Um arcebispo católico iraquiano disse que o seu rebanho está assustado e que a comunicação com o arcebispo de Teerão tem sido impossível à medida que o conflito iraniano se intensifica.
O Arcebispo Bashar Matti Warda de Erbil, na região do Curdistão, no norte do Iraque, disse ao “EWTN News Nightly” que a situação é “bastante assustadora” porque a comunidade cristã está mais uma vez a perguntar: “Chegará até nós? Teremos realmente de partir novamente?

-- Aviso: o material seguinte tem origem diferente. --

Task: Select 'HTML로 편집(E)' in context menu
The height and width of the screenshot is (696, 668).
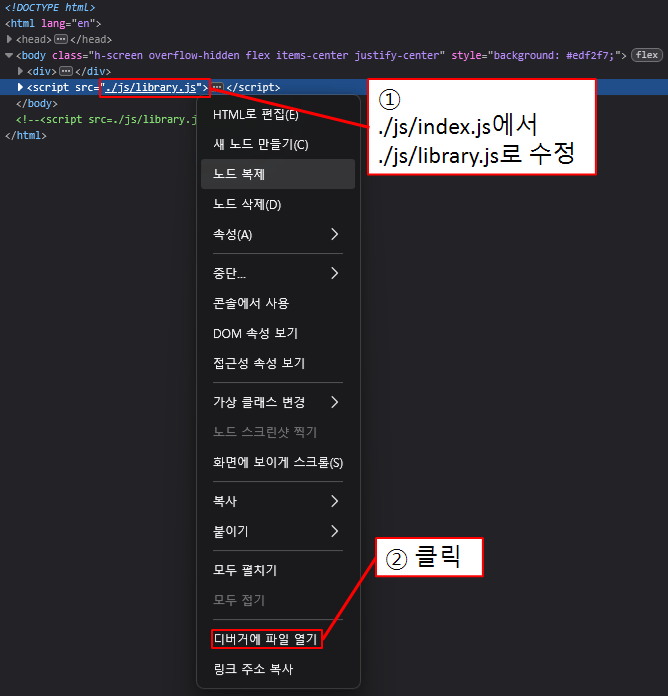Action: click(256, 114)
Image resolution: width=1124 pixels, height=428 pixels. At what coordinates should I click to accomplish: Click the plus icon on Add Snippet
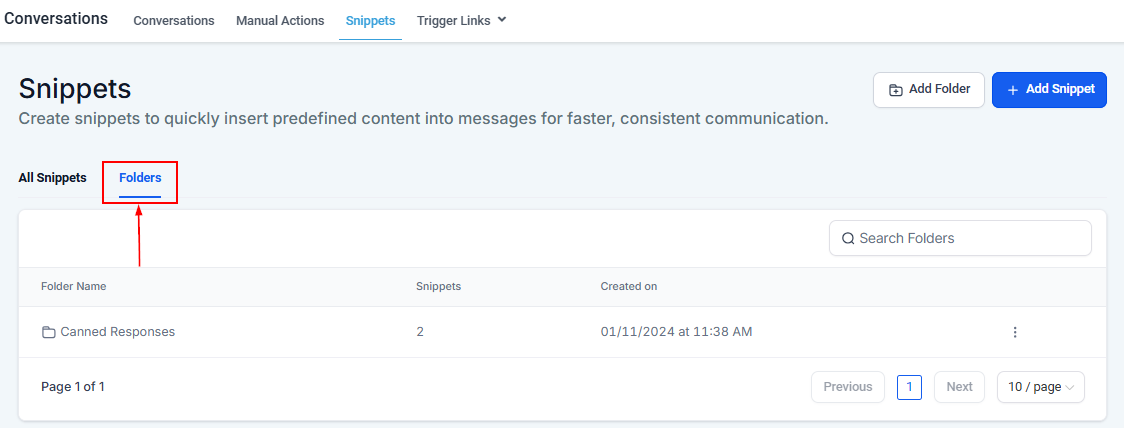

Terão os nossos filhos um futuro?”
Warda disse que a situação é particularmente sensível para a população cristã do Iraque, que assistiu a “quase 50 anos de violência contínua”, incluindo oito anos de guerra com o Irão, seguidos pela primeira e segunda guerras do Golfo, bem como violência sectária.
“Todas estas memórias”, disse ele, “ainda estão lá”.
Warda disse que as escolas e universidades na região estão fechadas há quase uma semana e que “a economia está a colapsar”. Entretanto, disse ele, existe o medo de que “a cada três ou quatro horas, Erbil seja atingida por rockets ou drones”.
“O medo está lá”, disse ele. “E a dimensão da violência está apenas a aumentar, porque ao acompanhar as notícias, vemos novos países a serem atacados e novos locais a serem atacados.”
“Erbil [foi] alvo algumas vezes até agora”, disse ele, “e sabemos que a maior concentração de cristãos iraquianos está em Erbil, e esta pode ser outra razão para os cristãos dizerem: ‘Não há futuro’.”
No Iraque, relatos regionais e locais disseram que drones tentaram atingir o Aeroporto Internacional de Erbil e foram intercetados.
Warda disse que o seu “maior medo” é que as famílias cristãs que estavam anteriormente empenhadas em permanecer no Iraque decidam fugir da região devido à instabilidade contínua. “Estes tipos de guerras e conflitos vão abalar tudo”, disse ele, independentemente do que tenha sido feito para “realmente construir algo para a comunidade cristã permanecer”.
Relativamente aos esforços para entrar em contacto com o Arcebispo Dominique Joseph Mathieu de Teerão, Irão, Warda disse: “Tentámos várias vezes. Mas não há qualquer comunicação.”
Warda disse que perguntou a uma das irmãs religiosas caldeias que trabalha atualmente na sua diocese sobre a sua família, que vive no Irão, mas ela não conseguiu contactá-los.
“Infelizmente, não há qualquer comunicação com aquela parte do mundo”, disse ele, notando a perda de energia e de linhas de comunicação no Irão.
“Estamos a rezar pela comunidade lá”, disse ele.
Em meio ao conflito, Warda disse que a assistência à Missa matinal e à oração da noite na comunidade tem sido “realmente ótima”. A comunidade cancelou, no entanto, as suas aulas semanais de catequese, bem como o seu Encontro Anual da Juventude de Ankawa, o maior encontro de jovens no Iraque.